__Description of the task__. Could you copy all of the records below exactly as they appear?

#####

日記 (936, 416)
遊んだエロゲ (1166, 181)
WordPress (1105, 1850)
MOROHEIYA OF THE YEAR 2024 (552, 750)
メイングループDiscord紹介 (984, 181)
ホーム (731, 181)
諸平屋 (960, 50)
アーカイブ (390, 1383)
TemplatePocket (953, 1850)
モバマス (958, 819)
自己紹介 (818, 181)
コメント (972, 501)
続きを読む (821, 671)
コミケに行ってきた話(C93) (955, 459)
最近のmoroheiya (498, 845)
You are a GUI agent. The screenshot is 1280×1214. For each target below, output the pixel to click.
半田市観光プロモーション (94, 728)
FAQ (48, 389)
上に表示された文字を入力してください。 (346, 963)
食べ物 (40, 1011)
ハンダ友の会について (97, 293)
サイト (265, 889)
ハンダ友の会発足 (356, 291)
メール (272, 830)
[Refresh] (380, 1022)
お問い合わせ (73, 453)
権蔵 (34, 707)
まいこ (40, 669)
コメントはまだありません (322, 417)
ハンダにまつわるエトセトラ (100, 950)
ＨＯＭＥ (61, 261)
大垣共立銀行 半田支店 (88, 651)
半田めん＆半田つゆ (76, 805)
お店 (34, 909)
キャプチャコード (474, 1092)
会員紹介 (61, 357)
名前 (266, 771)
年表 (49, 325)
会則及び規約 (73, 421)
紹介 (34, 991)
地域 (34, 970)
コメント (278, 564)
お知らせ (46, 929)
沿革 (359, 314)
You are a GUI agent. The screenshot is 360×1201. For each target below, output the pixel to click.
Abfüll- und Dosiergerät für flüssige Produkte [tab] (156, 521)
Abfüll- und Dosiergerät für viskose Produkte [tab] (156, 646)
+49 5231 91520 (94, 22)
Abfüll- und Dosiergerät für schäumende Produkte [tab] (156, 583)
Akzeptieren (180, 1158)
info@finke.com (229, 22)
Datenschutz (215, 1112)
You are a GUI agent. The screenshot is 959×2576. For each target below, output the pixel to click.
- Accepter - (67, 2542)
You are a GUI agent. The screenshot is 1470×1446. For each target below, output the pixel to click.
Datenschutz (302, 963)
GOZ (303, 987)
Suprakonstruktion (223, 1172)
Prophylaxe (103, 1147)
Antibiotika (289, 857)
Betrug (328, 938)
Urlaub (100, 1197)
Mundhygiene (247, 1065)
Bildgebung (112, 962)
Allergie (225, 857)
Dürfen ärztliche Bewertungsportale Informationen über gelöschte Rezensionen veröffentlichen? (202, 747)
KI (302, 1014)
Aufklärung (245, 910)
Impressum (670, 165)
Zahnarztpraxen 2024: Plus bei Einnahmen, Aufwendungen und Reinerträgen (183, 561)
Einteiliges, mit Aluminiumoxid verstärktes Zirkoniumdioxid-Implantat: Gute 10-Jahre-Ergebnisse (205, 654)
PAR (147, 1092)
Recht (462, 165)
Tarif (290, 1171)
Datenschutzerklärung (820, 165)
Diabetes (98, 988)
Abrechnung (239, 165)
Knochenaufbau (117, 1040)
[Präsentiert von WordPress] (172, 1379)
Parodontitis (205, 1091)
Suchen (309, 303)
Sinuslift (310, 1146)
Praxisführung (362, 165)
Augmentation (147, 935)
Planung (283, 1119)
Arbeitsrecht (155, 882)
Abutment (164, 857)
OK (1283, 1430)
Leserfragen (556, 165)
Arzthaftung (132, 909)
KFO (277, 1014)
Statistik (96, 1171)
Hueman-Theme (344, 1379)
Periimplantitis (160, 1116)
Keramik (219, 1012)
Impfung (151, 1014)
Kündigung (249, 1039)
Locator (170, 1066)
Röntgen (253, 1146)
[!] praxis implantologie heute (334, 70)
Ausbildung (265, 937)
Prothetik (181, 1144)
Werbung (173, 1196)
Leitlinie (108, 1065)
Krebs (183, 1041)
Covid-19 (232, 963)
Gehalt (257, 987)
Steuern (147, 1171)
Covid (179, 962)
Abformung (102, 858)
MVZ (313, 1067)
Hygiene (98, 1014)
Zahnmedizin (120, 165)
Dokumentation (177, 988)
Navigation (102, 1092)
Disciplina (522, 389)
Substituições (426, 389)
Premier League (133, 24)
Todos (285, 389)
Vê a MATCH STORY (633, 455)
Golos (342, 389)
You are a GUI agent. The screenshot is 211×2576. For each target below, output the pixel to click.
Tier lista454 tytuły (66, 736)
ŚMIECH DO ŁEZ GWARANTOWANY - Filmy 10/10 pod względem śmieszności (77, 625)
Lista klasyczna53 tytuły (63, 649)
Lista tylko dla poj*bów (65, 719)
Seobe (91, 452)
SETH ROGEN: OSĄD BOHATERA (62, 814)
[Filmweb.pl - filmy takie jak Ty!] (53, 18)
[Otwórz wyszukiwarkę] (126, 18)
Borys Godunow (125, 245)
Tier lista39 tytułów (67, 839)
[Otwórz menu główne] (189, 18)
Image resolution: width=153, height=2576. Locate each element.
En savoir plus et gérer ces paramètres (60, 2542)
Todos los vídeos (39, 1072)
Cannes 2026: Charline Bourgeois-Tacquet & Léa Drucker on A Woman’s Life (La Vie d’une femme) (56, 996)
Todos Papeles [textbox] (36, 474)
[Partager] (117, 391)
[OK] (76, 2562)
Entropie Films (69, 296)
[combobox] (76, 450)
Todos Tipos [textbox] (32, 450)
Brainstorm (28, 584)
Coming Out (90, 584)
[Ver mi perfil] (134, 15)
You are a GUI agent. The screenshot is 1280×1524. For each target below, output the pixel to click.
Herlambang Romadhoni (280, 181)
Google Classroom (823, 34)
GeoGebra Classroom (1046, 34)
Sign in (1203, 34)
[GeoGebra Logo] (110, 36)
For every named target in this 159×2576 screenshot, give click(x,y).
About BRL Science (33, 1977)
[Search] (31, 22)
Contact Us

#####

__Exercise answer__.
日記 (936, 416)
遊んだエロゲ (1166, 181)
WordPress (1105, 1850)
MOROHEIYA OF THE YEAR 2024 (552, 750)
メイングループDiscord紹介 (984, 181)
ホーム (731, 181)
諸平屋 (960, 50)
アーカイブ (390, 1383)
TemplatePocket (953, 1850)
モバマス (958, 819)
自己紹介 (818, 181)
コメント (972, 501)
続きを読む (821, 671)
コミケに行ってきた話(C93) (955, 459)
最近のmoroheiya (498, 845)
You are a GUI agent. The screenshot is 1280×1214. For each target below, output the pixel to click.
半田市観光プロモーション (94, 728)
FAQ (48, 389)
上に表示された文字を入力してください。 (346, 963)
食べ物 (40, 1011)
ハンダ友の会について (97, 293)
サイト (265, 889)
ハンダ友の会発足 (356, 291)
メール (272, 830)
[Refresh] (380, 1022)
お問い合わせ (73, 453)
権蔵 (34, 707)
まいこ (40, 669)
コメントはまだありません (322, 417)
ハンダにまつわるエトセトラ (100, 950)
ＨＯＭＥ (61, 261)
大垣共立銀行 半田支店 (88, 651)
半田めん＆半田つゆ (76, 805)
お店 (34, 909)
キャプチャコード (474, 1092)
会員紹介 (61, 357)
名前 (266, 771)
年表 (49, 325)
会則及び規約 (73, 421)
紹介 (34, 991)
地域 (34, 970)
コメント (278, 564)
お知らせ (46, 929)
沿革 (359, 314)
You are a GUI agent. The screenshot is 360×1201. For each target below, output the pixel to click.
Abfüll- und Dosiergerät für flüssige Produkte [tab] (156, 521)
Abfüll- und Dosiergerät für viskose Produkte [tab] (156, 646)
+49 5231 91520 (94, 22)
Abfüll- und Dosiergerät für schäumende Produkte [tab] (156, 583)
Akzeptieren (180, 1158)
info@finke.com (229, 22)
Datenschutz (215, 1112)
You are a GUI agent. The screenshot is 959×2576. For each target below, output the pixel to click.
- Accepter - (67, 2542)
You are a GUI agent. The screenshot is 1470×1446. For each target below, output the pixel to click.
Datenschutz (302, 963)
GOZ (303, 987)
Suprakonstruktion (223, 1172)
Prophylaxe (103, 1147)
Antibiotika (289, 857)
Betrug (328, 938)
Urlaub (100, 1197)
Mundhygiene (247, 1065)
Bildgebung (112, 962)
Allergie (225, 857)
Dürfen ärztliche Bewertungsportale Informationen über gelöschte Rezensionen veröffentlichen? (202, 747)
KI (302, 1014)
Aufklärung (245, 910)
Impressum (670, 165)
Zahnarztpraxen 2024: Plus bei Einnahmen, Aufwendungen und Reinerträgen (183, 561)
Einteiliges, mit Aluminiumoxid verstärktes Zirkoniumdioxid-Implantat: Gute 10-Jahre-Ergebnisse (205, 654)
PAR (147, 1092)
Recht (462, 165)
Tarif (290, 1171)
Datenschutzerklärung (820, 165)
Diabetes (98, 988)
Abrechnung (239, 165)
Knochenaufbau (117, 1040)
[Präsentiert von WordPress] (172, 1379)
Parodontitis (205, 1091)
Suchen (309, 303)
Sinuslift (310, 1146)
Praxisführung (362, 165)
Augmentation (147, 935)
Planung (283, 1119)
Arbeitsrecht (155, 882)
Abutment (164, 857)
OK (1283, 1430)
Leserfragen (556, 165)
Arzthaftung (132, 909)
KFO (277, 1014)
Statistik (96, 1171)
Hueman-Theme (344, 1379)
Periimplantitis (160, 1116)
Keramik (219, 1012)
Impfung (151, 1014)
Kündigung (249, 1039)
Locator (170, 1066)
Röntgen (253, 1146)
[!] praxis implantologie heute (334, 70)
Ausbildung (265, 937)
Prothetik (181, 1144)
Werbung (173, 1196)
Leitlinie (108, 1065)
Krebs (183, 1041)
Covid-19 (232, 963)
Gehalt (257, 987)
Steuern (147, 1171)
Covid (179, 962)
Abformung (102, 858)
MVZ (313, 1067)
Hygiene (98, 1014)
Zahnmedizin (120, 165)
Dokumentation (177, 988)
Navigation (102, 1092)
Disciplina (522, 389)
Substituições (426, 389)
Premier League (133, 24)
Todos (285, 389)
Vê a MATCH STORY (633, 455)
Golos (342, 389)
You are a GUI agent. The screenshot is 211×2576. For each target below, output the pixel to click.
Tier lista454 tytuły (66, 736)
ŚMIECH DO ŁEZ GWARANTOWANY - Filmy 10/10 pod względem śmieszności (77, 625)
Lista klasyczna53 tytuły (63, 649)
Lista tylko dla poj*bów (65, 719)
Seobe (91, 452)
SETH ROGEN: OSĄD BOHATERA (62, 814)
[Filmweb.pl - filmy takie jak Ty!] (53, 18)
[Otwórz wyszukiwarkę] (126, 18)
Borys Godunow (125, 245)
Tier lista39 tytułów (67, 839)
[Otwórz menu główne] (189, 18)
Image resolution: width=153, height=2576. Locate each element.
En savoir plus et gérer ces paramètres (60, 2542)
Todos los vídeos (39, 1072)
Cannes 2026: Charline Bourgeois-Tacquet & Léa Drucker on A Woman’s Life (La Vie d’une femme) (56, 996)
Todos Papeles [textbox] (36, 474)
[Partager] (117, 391)
[OK] (76, 2562)
Entropie Films (69, 296)
[combobox] (76, 450)
Todos Tipos [textbox] (32, 450)
Brainstorm (28, 584)
Coming Out (90, 584)
[Ver mi perfil] (134, 15)
You are a GUI agent. The screenshot is 1280×1524. For each target below, output the pixel to click.
Herlambang Romadhoni (280, 181)
Google Classroom (823, 34)
GeoGebra Classroom (1046, 34)
Sign in (1203, 34)
[GeoGebra Logo] (110, 36)
For every named target in this 159×2576 screenshot, give click(x,y).
About BRL Science (33, 1977)
[Search] (31, 22)
Contact Us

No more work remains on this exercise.